Il sociologo Pablo Semán, professore dell’Università di Buenos Aires, che da diversi anni si occupa dell’emergere di movimenti che definisce della ultraderecha, sostiene che Milei è riuscito a interpretare la “pancia” degli argentini e quel “grido che covava nel cuore di molti”.[9] Secondo l’accademico argentino il movimento di Milei non risponde necessariamente ai lineamenti e al format di una internazionale nera, ma alla reazione nei confronti di un tentativo di costruire una identità e una egemonia culturale progressista durante il ventennio kirchnerista (2006-2024). Proprio questo punto ci pare ricollegare l’esperienza del progressismo latinoamericano con quello che anche nei paesi europei prova a fare la stessa cosa. La grande stagione dell’espansione dei diritti lavorativi, umani e di genere che hanno reso l’Argentina un esempio nella regione ha generato una corrente di risacca, che minaccia di trascinare via quelle conquiste sociali. Si tratta di un fenomeno che ha lungo è rimasto sottotraccia, ma che adesso si manifesta con tutta la sua virulenza.

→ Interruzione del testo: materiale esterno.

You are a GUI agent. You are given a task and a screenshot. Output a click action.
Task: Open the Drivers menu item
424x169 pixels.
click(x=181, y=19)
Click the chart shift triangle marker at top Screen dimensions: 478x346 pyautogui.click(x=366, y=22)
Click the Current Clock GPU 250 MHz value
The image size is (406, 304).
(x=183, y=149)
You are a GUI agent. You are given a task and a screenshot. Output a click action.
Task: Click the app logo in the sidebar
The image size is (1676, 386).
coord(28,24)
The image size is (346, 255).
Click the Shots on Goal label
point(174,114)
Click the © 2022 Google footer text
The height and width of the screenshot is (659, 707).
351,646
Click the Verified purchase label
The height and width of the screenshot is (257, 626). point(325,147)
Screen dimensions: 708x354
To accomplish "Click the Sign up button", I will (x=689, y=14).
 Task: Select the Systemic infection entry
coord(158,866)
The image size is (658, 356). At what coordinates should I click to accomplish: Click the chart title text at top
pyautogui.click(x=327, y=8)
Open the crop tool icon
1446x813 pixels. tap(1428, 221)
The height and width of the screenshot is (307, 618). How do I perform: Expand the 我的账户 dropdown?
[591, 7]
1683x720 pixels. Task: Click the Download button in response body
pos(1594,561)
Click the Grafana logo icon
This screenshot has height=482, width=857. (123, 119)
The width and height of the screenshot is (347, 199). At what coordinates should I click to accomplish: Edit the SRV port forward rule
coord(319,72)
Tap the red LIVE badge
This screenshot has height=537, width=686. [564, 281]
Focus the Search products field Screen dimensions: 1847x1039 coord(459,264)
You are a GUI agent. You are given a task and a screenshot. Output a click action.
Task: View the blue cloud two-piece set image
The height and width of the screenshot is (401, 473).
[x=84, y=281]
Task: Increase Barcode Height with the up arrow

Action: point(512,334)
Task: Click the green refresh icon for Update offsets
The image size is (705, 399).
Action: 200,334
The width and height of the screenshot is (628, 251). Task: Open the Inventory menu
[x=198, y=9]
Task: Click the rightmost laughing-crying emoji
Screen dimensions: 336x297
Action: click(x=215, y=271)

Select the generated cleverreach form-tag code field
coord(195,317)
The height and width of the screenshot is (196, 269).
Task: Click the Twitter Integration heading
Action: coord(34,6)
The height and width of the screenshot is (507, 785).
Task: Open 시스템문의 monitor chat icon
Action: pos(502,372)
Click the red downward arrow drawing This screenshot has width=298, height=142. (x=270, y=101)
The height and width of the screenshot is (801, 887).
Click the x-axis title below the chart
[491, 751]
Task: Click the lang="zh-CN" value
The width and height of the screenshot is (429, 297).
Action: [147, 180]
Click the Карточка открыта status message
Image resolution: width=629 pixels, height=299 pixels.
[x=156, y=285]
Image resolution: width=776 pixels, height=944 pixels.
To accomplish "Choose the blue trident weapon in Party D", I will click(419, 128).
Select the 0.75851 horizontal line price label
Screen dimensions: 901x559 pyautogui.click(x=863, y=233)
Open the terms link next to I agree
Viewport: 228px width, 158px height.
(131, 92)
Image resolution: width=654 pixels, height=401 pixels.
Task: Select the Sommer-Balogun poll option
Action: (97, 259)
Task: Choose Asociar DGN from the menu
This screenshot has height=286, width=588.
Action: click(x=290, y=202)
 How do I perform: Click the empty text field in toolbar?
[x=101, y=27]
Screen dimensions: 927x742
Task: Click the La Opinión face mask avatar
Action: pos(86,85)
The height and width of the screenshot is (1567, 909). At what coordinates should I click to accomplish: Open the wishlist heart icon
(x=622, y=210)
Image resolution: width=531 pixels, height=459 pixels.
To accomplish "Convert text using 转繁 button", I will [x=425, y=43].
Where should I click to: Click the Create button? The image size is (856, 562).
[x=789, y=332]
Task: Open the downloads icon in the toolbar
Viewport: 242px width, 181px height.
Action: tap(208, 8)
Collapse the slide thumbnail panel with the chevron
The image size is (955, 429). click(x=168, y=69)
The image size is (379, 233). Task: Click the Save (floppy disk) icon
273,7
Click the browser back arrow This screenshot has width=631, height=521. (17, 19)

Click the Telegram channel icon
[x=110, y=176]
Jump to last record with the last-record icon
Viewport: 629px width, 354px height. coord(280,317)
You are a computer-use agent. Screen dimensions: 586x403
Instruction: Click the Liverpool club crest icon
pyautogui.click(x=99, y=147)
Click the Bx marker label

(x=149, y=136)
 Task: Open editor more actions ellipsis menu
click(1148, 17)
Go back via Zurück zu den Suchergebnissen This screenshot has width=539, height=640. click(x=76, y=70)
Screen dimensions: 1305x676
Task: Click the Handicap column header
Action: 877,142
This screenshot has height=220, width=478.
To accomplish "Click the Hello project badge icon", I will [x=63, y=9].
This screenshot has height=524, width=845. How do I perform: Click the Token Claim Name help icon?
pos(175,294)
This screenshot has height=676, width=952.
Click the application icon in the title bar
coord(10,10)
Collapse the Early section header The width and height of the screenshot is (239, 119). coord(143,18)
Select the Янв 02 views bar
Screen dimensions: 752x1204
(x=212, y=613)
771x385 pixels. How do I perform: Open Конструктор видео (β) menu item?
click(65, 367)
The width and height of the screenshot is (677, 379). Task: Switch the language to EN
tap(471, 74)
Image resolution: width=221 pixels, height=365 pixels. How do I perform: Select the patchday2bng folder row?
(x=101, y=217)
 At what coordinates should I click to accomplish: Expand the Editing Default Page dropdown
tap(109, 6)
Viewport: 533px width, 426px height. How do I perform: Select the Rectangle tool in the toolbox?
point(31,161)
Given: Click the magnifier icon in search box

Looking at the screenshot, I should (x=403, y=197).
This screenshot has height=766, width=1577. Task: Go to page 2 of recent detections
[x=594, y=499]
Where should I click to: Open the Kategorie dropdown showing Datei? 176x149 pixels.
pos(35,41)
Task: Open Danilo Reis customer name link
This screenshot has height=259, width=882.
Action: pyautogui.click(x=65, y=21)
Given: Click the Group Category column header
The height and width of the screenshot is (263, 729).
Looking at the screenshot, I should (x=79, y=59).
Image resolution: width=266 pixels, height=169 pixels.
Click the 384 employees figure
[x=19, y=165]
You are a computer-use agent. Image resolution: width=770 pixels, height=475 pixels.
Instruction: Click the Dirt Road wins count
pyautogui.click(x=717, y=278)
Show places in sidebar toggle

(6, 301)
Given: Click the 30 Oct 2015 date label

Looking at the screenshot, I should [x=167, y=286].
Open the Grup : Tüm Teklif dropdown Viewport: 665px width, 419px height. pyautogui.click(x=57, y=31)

La battaglia culturale ingaggiata è stata vinta brutalmente dalle nuove destre non attraverso un colpo di Stato, la propaganda o l’imposizione, ma grazie a un senso comune neoliberale, individualista e tendenzialmente conservatore esploso nei lunghissimi mesi del lockdown argentino. Certamente i social e una sub-cultura digitale, fatta di piccole comunità di hater e troll hanno giocato un ruolo nell’elezione di Milei, ma vi è qualcosa di più profondo. I discorsi furiosi del presidente hanno fatto breccia non solamente tra gli elettori di classe media e alta, tendenzialmente centristi, ma soprattutto tra le persone impoverite e tra gli abitanti delle sterminate baraccopoli delle città argentine che, di fronte ai complessi problemi dell’economia, del welfare state, del crollo del salario e dell’aumento esponenziale dell’inflazione, hanno preferito risposte brevi e urlate. Si ripropone anche in questo scenario uno dei tanti limiti delle democrazie mediatiche e digitali nelle quali siamo immersi: il successo che sortiscono le risposte brevi, rozze e semplici di fronte a problemi complessi, articolati e di difficile soluzione per i singoli Stati.

Tutto questo accade mentre si profila all’orizzonte una nuova tappa di liquidazione della funzione regolatrice dell’economia dello Stato argentino, festeggiata sempre da più individui convinti che essi stessi, isolati e atomizzati, attraverso i loro soli “meriti”, potranno salvarsi di fronte alle sfide e ai problemi di un paese che sperimenta livelli di povertà mai visti fino a questo momento.

 



[1] Oltre alle autodichiarazioni di Milei anche la stampa internazionale ha ripreso il riferimento al presidente “anarco-capitalista”. Si vedano, tra gli altri, Il New York Times: https://www.nytimes.com/2023/11/20/world/americas/javier-milei-argentina-trump.html?searchResultPosition=2. (Ultimo accesso 5-3-2024).

[2] Sugli insulti di Milei al Papa si veda: https://www.nytimes.com/es/2023/10/16/espanol/javier-milei-papa-francisco-argentina.html. (Ultimo accesso 5-3-2024).

[3] L’inchiesta della «Revista Anfibia» e di «El País» è divenuto un podcast è ascoltabile su: https://www.revistaanfibia.com/especial/javier-milei-sin-control-podcast/. (Ultimo accesso 5-3-2023).

[4] Si veda il riassunto di posizioni polemiche di Milei elaborato dal giornale «El País», disponibile su: https://www.youtube.com/watch?v=b26BbeOV6f4. (Ultimo accesso 5-3-2024).

[7] L’intervista integrale è disponibile su: https://mediasetinfinity.mediaset.it/video/quartarepubblica/puntata-del-12-febbraio_F312803301002201. (Ultimo accesso: 5-3-2024).

[8] Si veda l’articolo apparso sull’«The Huffington Post» disponibile su: https://www.huffingtonpost.es/global/vargas-llosa-rajoy-piden-voto-ultraderechista-milei-presidenciales-argentina.html. (Ultimo accesso: 5-3-2024).

[9] Si veda l’intervista a Semán su «La Nación» disponibile su: https://www.lanacion.com.ar/ideas/pablo-seman-milei-es-el-grito-que-estaba-en-el-corazon-de-muchos-nid03022024/ e il libro che ha recentemente curato: Semán, Pablo. Está entre nosotros: ¿de dónde sale y hasta dónde puede llegar la extrema derecha que no vimos venir?. Siglo XXI Editores, 2023. (Ultimo accesso 5-3-2024).